Having done a fair bit of promo work with Jetix (formally Fox Kids) before, we were asked to produce 8 different promo spots, in 8 languages, over 8 weeks, potentially meaning 8 x 8 x 30″ of animation!
Obviously, that would be completely unrealistic, so we needed to find a way to animate once, but easily change the look and feel, or swap-out elements of the final output, to scale-up the output but keep effort at a reasonable level.
The client’s idea for the weekly spot was to pitch opposing characters against each other in a kind of “battle” scenario, one of which would be shown during the next week’s schedule, depending on how viewers voted via phone or web.
After working through various ideas, we submitted a roller-coaster storyboard, where opposing characters would race each other through the twists and turns of a roller-coaster track.
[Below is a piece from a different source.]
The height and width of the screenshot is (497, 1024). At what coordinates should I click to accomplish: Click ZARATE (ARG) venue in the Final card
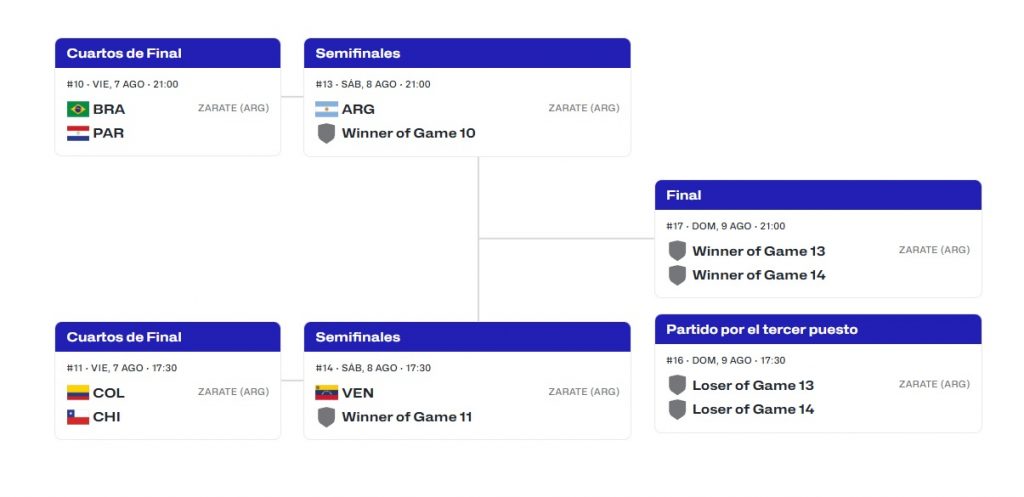pyautogui.click(x=934, y=249)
We would build and animate the track and shots in 3D, but would composite the characters in, in post production using techniques I would pioneer over the course of the project.
Building the track
The first challenge was to build an exciting 3D track using standard 3dsmax tools. Unfortunately, as the track was so twisty and turney, I had to build a new 3dsmax modifier plugin called “Twist Profile”, which rotated a mesh’s vertices around a central axis, using a user-defined “profile” curve to denote the amount of twist at any point.
This worked great for small amounts of vertices, but for a large, broadcast-level animation 3dsmax’s scripted plugins quickly found their limits, so I got help in rebuilding it as a fully-fledged C++ plugin. The performance difference between the two plugins was like night and day! But the concept in both was solid.
Managing the character animations
The second challenge was to setup and manage the rendering and post-production of the animated characters. This was achieved through attaching 3D, camera-facing cards to the roller-coaster cars, then mapping the physical 3D space from 3dsmax to the 2D space in After Effects, and compositing 2D animated characters onto the 3D rendered footage.
Again, this was accomplished through programming, both on the 3dsmax side to export the data, and on the After Effects side to import the data, apply a Corner-Pin to the 2D characters onto the 2.5D space, then apply the masked layers to achieve the illusion of foreground and background.
This was a really enjoyable project, and it was extremely satisfying to take responsibility for everything from storyboarding, modelling, animation, plugin-writing, compositing, and final look and feel, but especially the breaking of new technical ground, and delivering on the client’s goals, whilst retaining our sanity!